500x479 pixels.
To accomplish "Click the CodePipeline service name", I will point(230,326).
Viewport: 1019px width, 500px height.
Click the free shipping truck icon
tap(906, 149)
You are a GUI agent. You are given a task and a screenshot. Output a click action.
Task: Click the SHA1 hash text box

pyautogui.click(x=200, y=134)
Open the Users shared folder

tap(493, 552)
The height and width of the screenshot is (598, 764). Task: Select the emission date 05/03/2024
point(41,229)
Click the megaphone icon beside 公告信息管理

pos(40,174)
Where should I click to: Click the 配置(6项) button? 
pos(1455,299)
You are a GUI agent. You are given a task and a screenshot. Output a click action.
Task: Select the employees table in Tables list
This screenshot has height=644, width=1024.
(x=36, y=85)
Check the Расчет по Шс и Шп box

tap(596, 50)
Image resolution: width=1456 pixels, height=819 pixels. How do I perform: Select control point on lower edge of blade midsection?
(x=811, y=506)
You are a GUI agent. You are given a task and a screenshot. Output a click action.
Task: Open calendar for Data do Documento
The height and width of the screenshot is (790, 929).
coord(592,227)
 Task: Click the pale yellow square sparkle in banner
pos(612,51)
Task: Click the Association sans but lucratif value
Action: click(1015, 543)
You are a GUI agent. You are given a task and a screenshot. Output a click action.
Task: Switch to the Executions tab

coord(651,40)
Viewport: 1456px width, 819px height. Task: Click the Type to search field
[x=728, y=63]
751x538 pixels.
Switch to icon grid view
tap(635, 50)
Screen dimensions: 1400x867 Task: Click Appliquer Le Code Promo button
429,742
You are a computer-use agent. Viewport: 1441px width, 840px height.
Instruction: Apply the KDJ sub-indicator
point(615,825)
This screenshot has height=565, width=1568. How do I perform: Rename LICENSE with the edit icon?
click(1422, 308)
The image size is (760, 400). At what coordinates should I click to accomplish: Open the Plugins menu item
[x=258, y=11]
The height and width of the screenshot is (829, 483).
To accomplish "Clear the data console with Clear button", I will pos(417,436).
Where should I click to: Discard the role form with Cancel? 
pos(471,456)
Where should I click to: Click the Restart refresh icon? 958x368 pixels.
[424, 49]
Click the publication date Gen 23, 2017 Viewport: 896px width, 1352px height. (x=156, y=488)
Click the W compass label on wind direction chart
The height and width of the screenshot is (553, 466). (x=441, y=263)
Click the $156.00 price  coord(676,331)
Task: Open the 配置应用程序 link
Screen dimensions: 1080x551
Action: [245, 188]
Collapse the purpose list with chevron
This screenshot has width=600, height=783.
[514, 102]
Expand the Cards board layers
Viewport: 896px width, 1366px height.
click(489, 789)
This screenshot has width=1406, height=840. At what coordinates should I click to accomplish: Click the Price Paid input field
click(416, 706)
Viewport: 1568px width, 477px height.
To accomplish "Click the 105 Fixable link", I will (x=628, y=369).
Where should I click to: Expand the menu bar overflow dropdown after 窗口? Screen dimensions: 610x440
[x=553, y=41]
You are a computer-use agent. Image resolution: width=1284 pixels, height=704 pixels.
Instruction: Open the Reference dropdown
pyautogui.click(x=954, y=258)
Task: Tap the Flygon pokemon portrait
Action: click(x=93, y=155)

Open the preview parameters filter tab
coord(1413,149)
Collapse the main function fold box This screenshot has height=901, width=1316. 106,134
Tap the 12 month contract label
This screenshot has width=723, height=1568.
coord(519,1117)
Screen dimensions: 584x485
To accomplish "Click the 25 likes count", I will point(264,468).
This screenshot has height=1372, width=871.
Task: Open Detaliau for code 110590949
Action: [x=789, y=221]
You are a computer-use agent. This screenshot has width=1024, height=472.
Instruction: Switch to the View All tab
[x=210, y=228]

| Aim of the task |
Could you reproduce every one of the records above word for word, line by line?

| Solution below |
500x479 pixels.
To accomplish "Click the CodePipeline service name", I will point(230,326).
Viewport: 1019px width, 500px height.
Click the free shipping truck icon
tap(906, 149)
You are a GUI agent. You are given a task and a screenshot. Output a click action.
Task: Click the SHA1 hash text box

pyautogui.click(x=200, y=134)
Open the Users shared folder

tap(493, 552)
The height and width of the screenshot is (598, 764). Task: Select the emission date 05/03/2024
point(41,229)
Click the megaphone icon beside 公告信息管理

pos(40,174)
Where should I click to: Click the 配置(6项) button? 
pos(1455,299)
You are a GUI agent. You are given a task and a screenshot. Output a click action.
Task: Select the employees table in Tables list
This screenshot has height=644, width=1024.
(x=36, y=85)
Check the Расчет по Шс и Шп box

tap(596, 50)
Image resolution: width=1456 pixels, height=819 pixels. How do I perform: Select control point on lower edge of blade midsection?
(x=811, y=506)
You are a GUI agent. You are given a task and a screenshot. Output a click action.
Task: Open calendar for Data do Documento
The height and width of the screenshot is (790, 929).
coord(592,227)
 Task: Click the pale yellow square sparkle in banner
pos(612,51)
Task: Click the Association sans but lucratif value
Action: click(1015, 543)
You are a GUI agent. You are given a task and a screenshot. Output a click action.
Task: Switch to the Executions tab

coord(651,40)
Viewport: 1456px width, 819px height. Task: Click the Type to search field
[x=728, y=63]
751x538 pixels.
Switch to icon grid view
tap(635, 50)
Screen dimensions: 1400x867 Task: Click Appliquer Le Code Promo button
429,742
You are a computer-use agent. Viewport: 1441px width, 840px height.
Instruction: Apply the KDJ sub-indicator
point(615,825)
This screenshot has height=565, width=1568. How do I perform: Rename LICENSE with the edit icon?
click(1422, 308)
The image size is (760, 400). At what coordinates should I click to accomplish: Open the Plugins menu item
[x=258, y=11]
The height and width of the screenshot is (829, 483).
To accomplish "Clear the data console with Clear button", I will pos(417,436).
Where should I click to: Discard the role form with Cancel? 
pos(471,456)
Where should I click to: Click the Restart refresh icon? 958x368 pixels.
[424, 49]
Click the publication date Gen 23, 2017 Viewport: 896px width, 1352px height. (x=156, y=488)
Click the W compass label on wind direction chart
The height and width of the screenshot is (553, 466). (x=441, y=263)
Click the $156.00 price  coord(676,331)
Task: Open the 配置应用程序 link
Screen dimensions: 1080x551
Action: [245, 188]
Collapse the purpose list with chevron
This screenshot has width=600, height=783.
[514, 102]
Expand the Cards board layers
Viewport: 896px width, 1366px height.
click(489, 789)
This screenshot has width=1406, height=840. At what coordinates should I click to accomplish: Click the Price Paid input field
click(416, 706)
Viewport: 1568px width, 477px height.
To accomplish "Click the 105 Fixable link", I will (x=628, y=369).
Where should I click to: Expand the menu bar overflow dropdown after 窗口? Screen dimensions: 610x440
[x=553, y=41]
You are a computer-use agent. Image resolution: width=1284 pixels, height=704 pixels.
Instruction: Open the Reference dropdown
pyautogui.click(x=954, y=258)
Task: Tap the Flygon pokemon portrait
Action: click(x=93, y=155)

Open the preview parameters filter tab
coord(1413,149)
Collapse the main function fold box This screenshot has height=901, width=1316. 106,134
Tap the 12 month contract label
This screenshot has width=723, height=1568.
coord(519,1117)
Screen dimensions: 584x485
To accomplish "Click the 25 likes count", I will point(264,468).
This screenshot has height=1372, width=871.
Task: Open Detaliau for code 110590949
Action: [x=789, y=221]
You are a computer-use agent. This screenshot has width=1024, height=472.
Instruction: Switch to the View All tab
[x=210, y=228]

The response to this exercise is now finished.